** DATASET follows **

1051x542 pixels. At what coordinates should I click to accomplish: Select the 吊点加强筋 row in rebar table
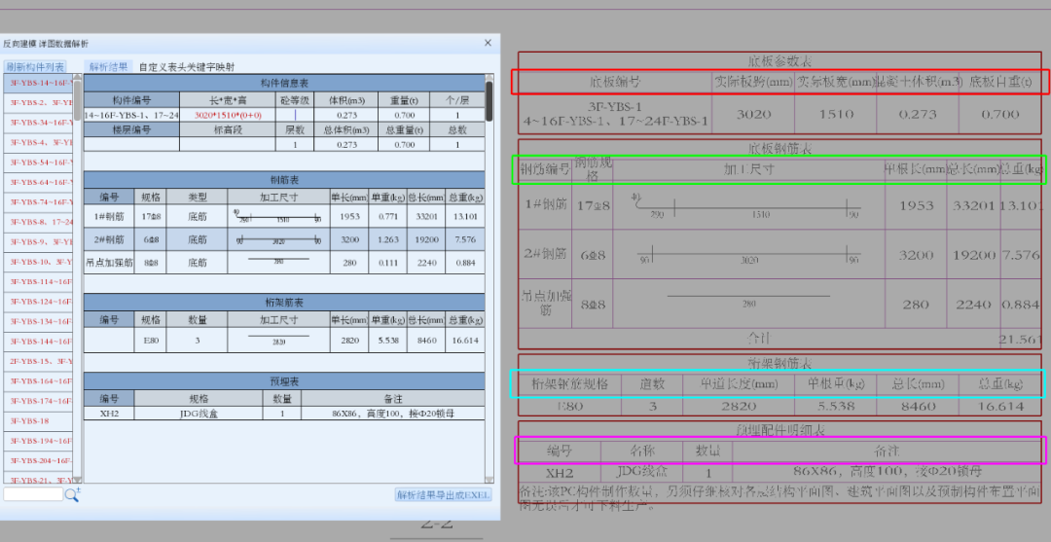coord(109,263)
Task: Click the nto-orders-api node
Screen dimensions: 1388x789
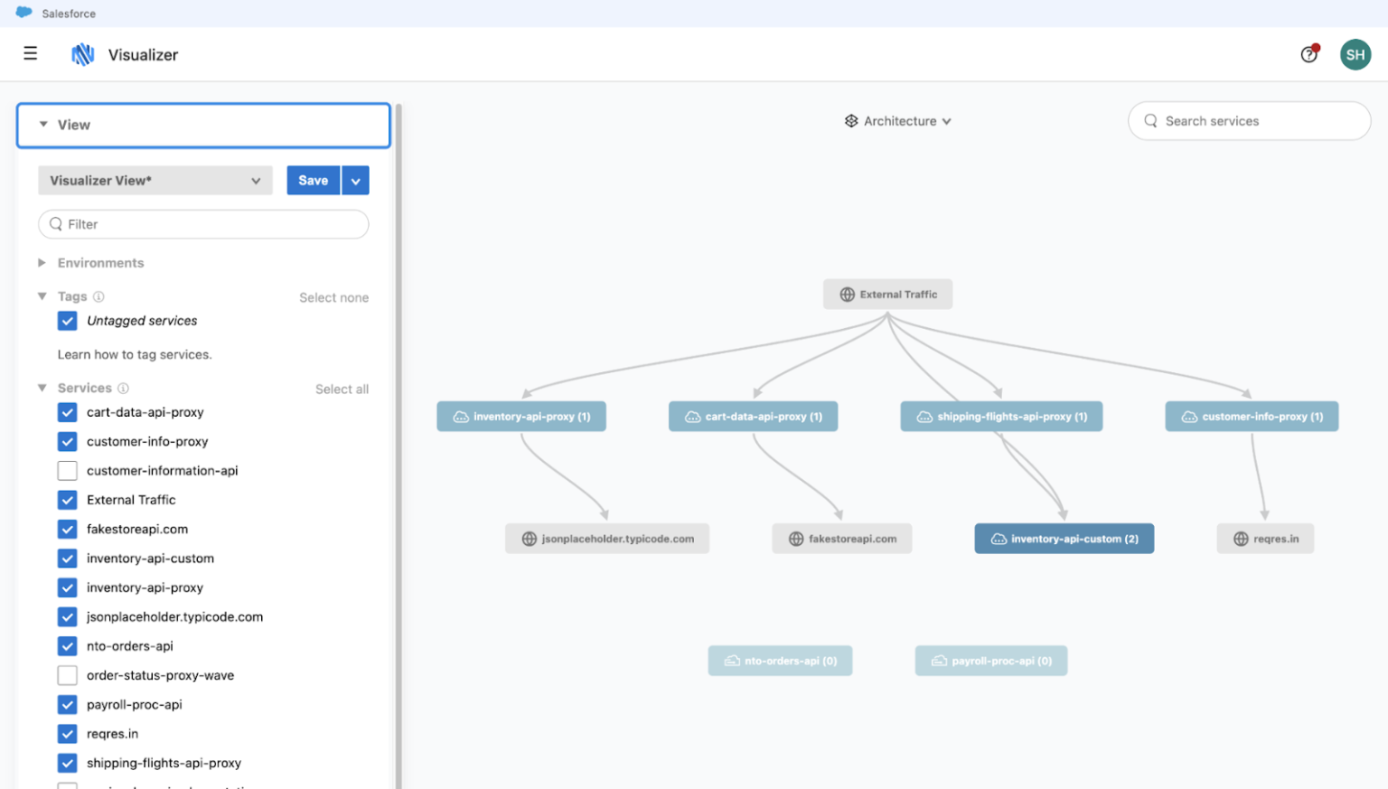Action: [780, 661]
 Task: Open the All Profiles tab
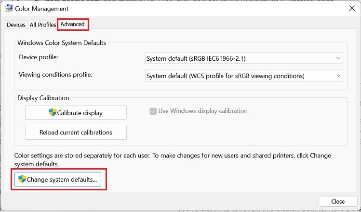[x=43, y=25]
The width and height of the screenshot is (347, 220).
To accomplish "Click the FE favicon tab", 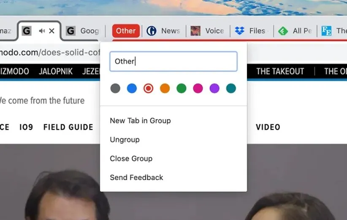I will tap(326, 31).
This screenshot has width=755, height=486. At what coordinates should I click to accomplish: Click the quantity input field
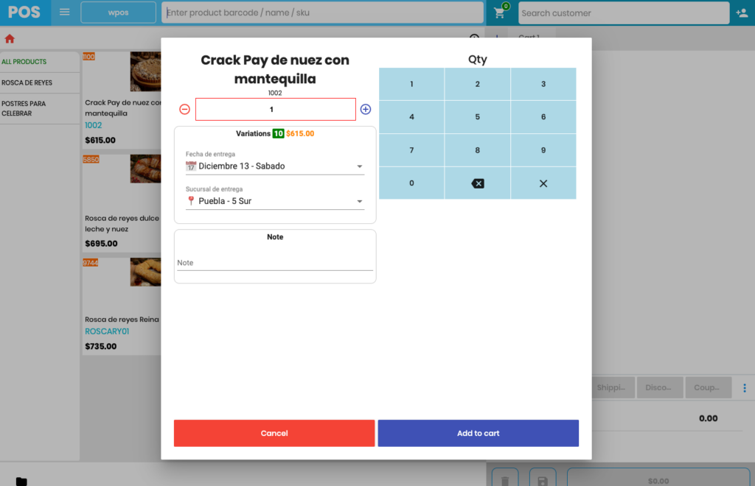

** End of DATASET **

--- WORK ITEM ---
Once a line of the records is found to contain "screenshot", copy it out.

--- EXPECTED ANSWER ---
The width and height of the screenshot is (347, 220).
This screenshot has width=755, height=486. At what coordinates should I click to accomplish: Click the quantity input field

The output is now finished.